Chimène and her husband are a young couple from Jidipe with only one child. She also chose goats and small commerce, but she’s had better luck than Magarette with her goats. Two of the three we gave her have had kids, though only one kid each. The third, unfortunately, died, but she was able to sell the meat.
Her small business is beans, which she now sells in the markets, both in Thomonde on Thursdays and on Saturdays in Koray, about an hour farther up the Baille Tourrible road from Jidipe. She hasn’t been selling them in the market for long. When she first joined the program, Ricot, her case manager, didn’t think she was ready. “I wanted to help her start making money,” he explains, “but I didn’t think she should keep too much cash around the house. She wasn’t used to having cash around. I thought she’d fritter it away.” So Ricot had her buy dry beans with all 1500 gourds, and just stock them as the price increased towards planting season. She only made 250 gourds, but all that money stayed in her hands.
Chimène also managed to buy a horse, though she took a route different from the one Magarette had taken, and did it with only 4500 gourds. She started with 1000 gourds that the CLM program paid her husband for putting up the walls of their house.
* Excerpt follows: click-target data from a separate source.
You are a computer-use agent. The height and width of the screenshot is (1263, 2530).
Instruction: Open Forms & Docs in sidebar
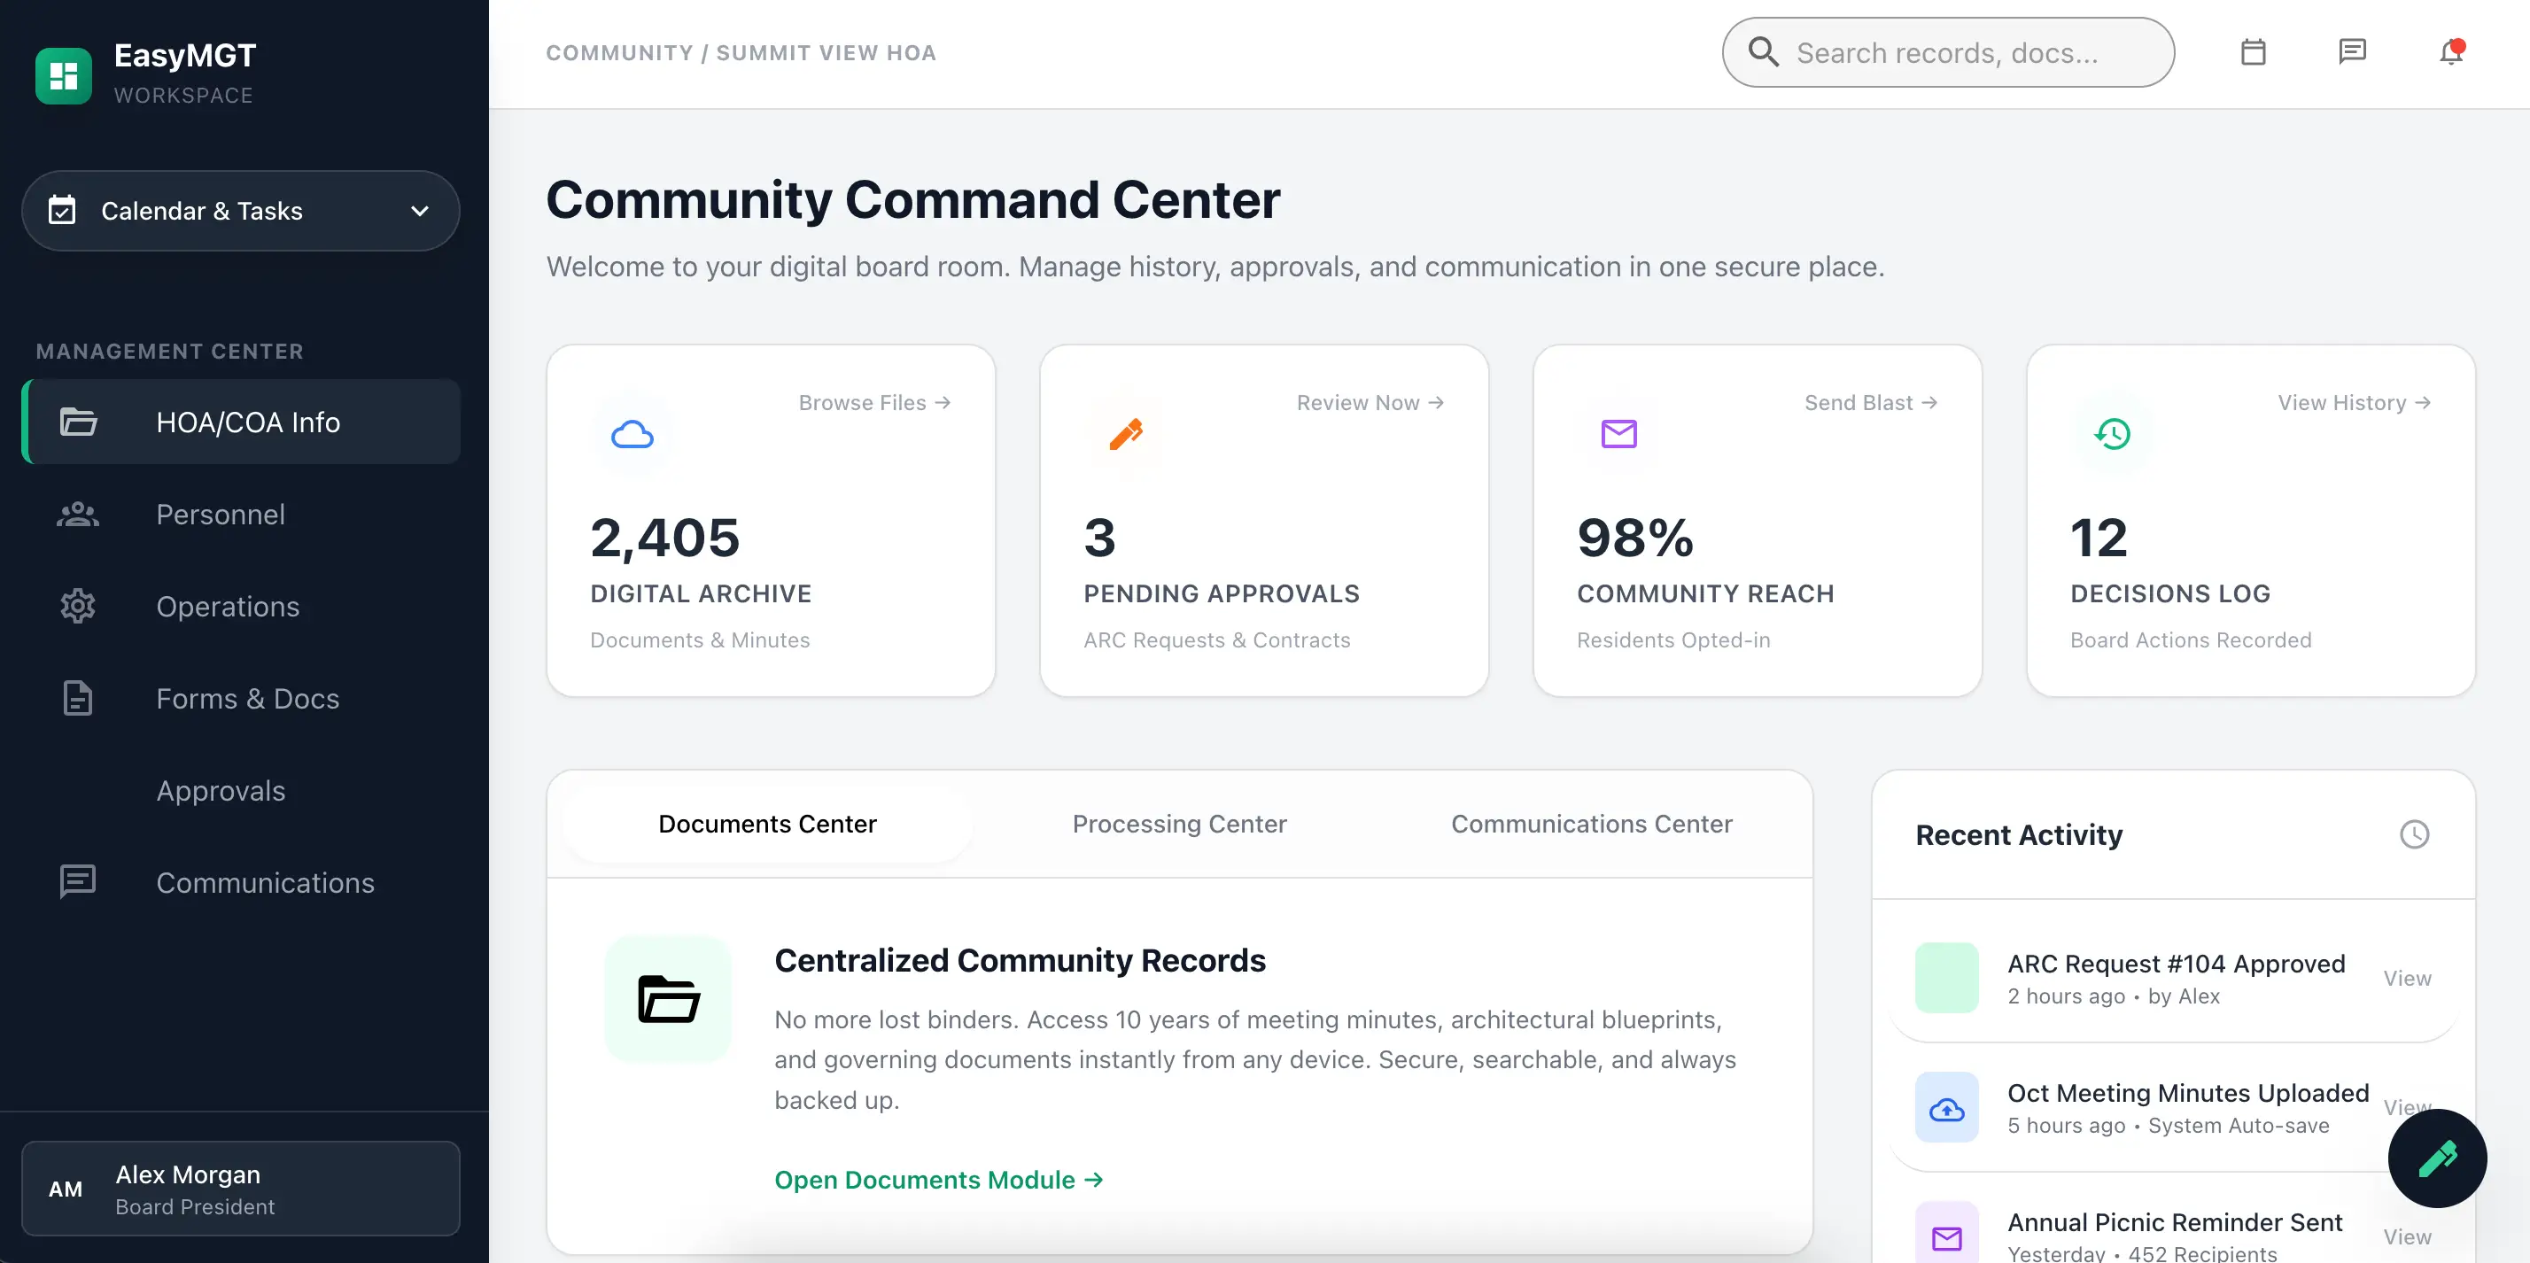(x=248, y=698)
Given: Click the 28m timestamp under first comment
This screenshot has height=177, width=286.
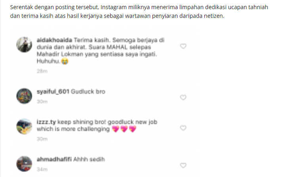Looking at the screenshot, I should point(42,71).
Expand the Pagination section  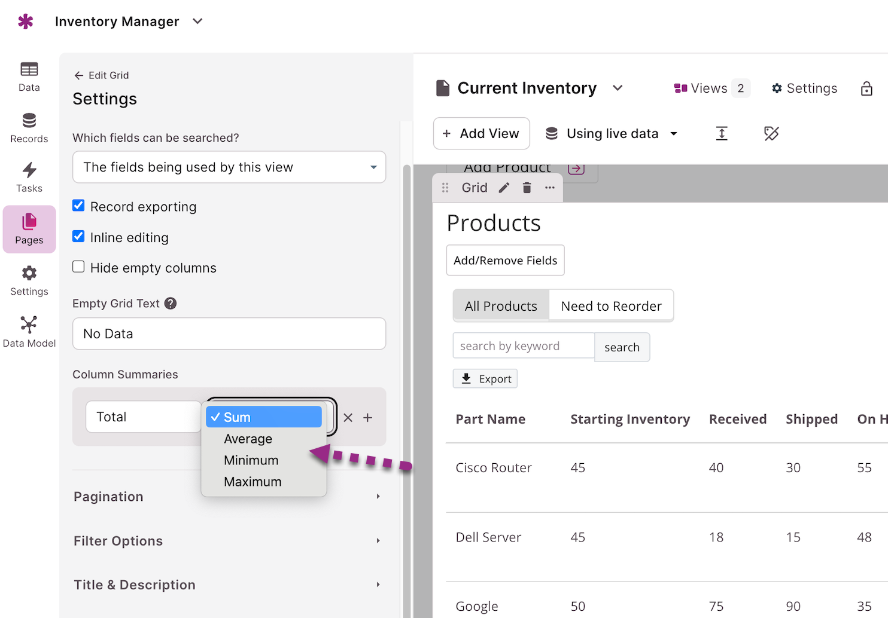pyautogui.click(x=227, y=497)
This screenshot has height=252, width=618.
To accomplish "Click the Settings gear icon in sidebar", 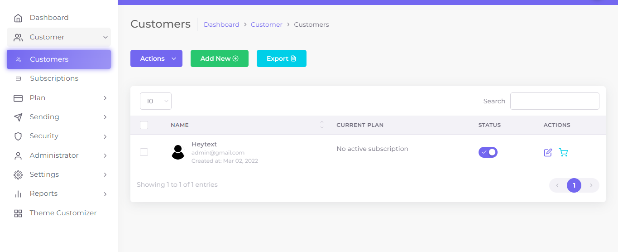I will 18,175.
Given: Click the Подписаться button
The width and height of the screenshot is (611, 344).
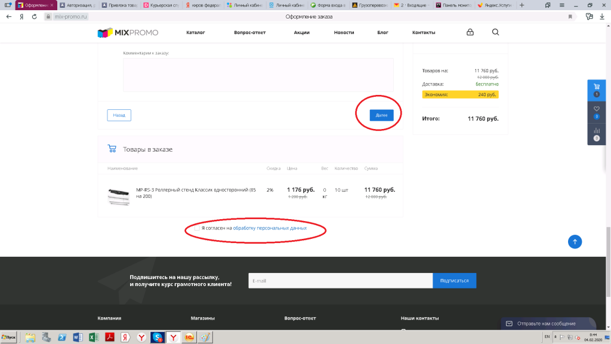Looking at the screenshot, I should tap(454, 281).
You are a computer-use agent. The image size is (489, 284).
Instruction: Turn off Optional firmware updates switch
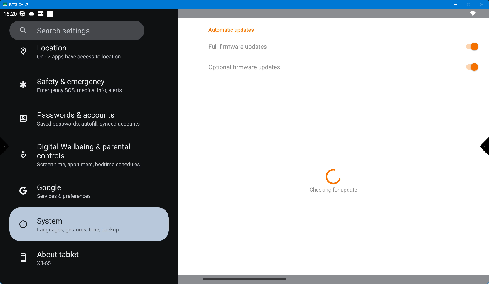pos(472,67)
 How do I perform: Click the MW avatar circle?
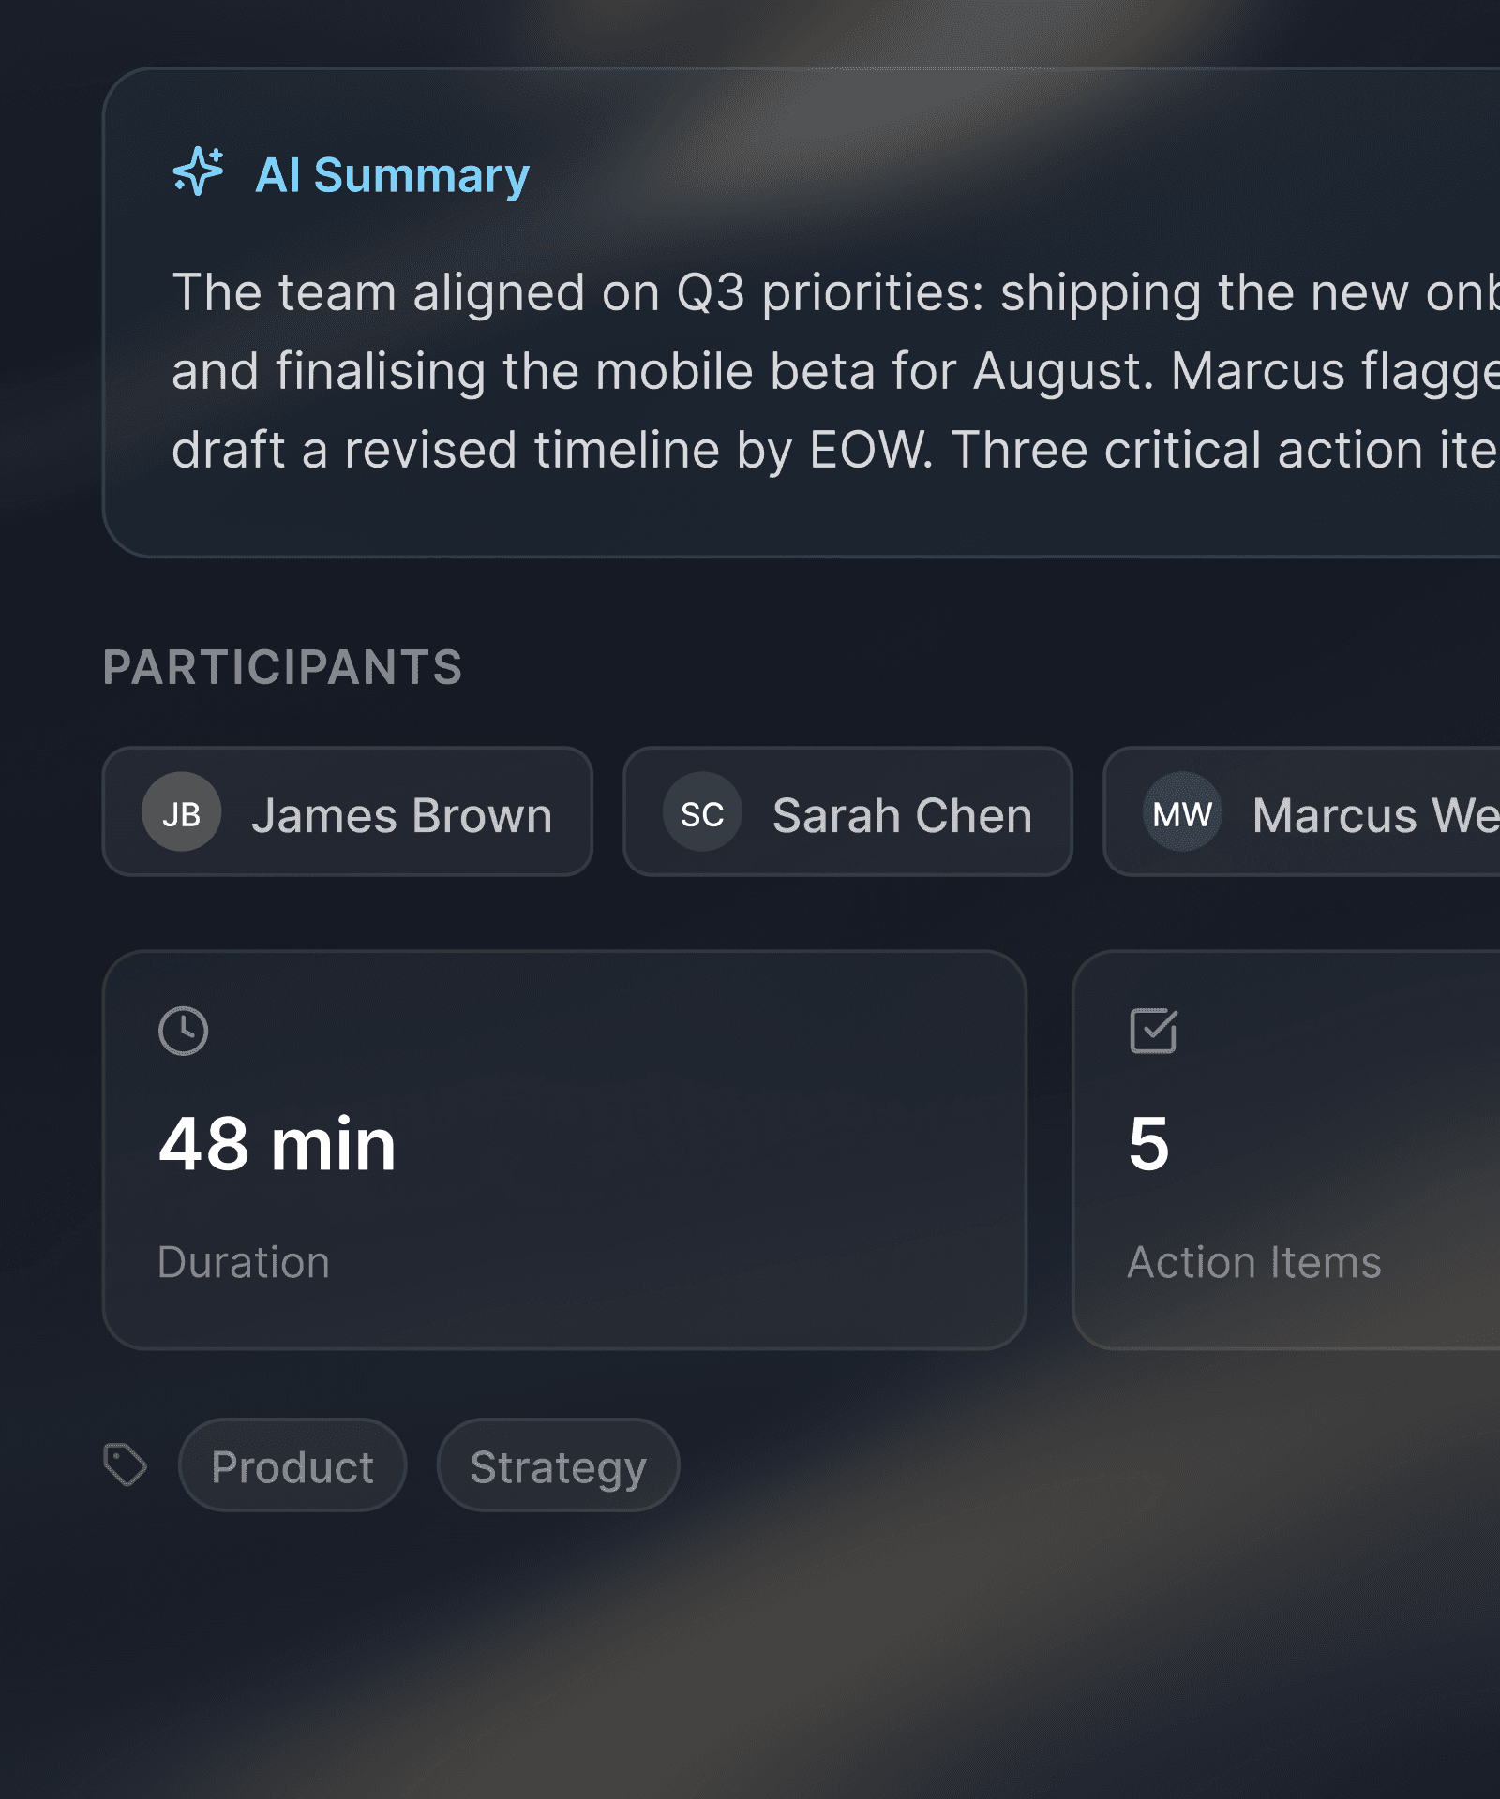coord(1182,811)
We make 1000 gourds available for the builder that puts up the walls of each CLM house and 1000 gourds for the one who constructs the frame and puts on the roof. If a husband is able to do this work, the money can stay in the family. Chimène added 2500 gourds of savings, 500 gourds from her bean sales, and 500 gourds out of their own harvest. Her horse may be a good deal smaller than Magarette’s, but it’s able to carry her merchandise to and from both Thomonde and Koray. She still has 1250 gourds in her business, and is now ready to make it grow.
Both women are moving forward quickly, as are all their neighbors from Jidipe. They have cooperative husbands, fertile farmland, and smart and hardworking case managers. But the key is probably their own determination, a determination that somehow pervades the small community where they live.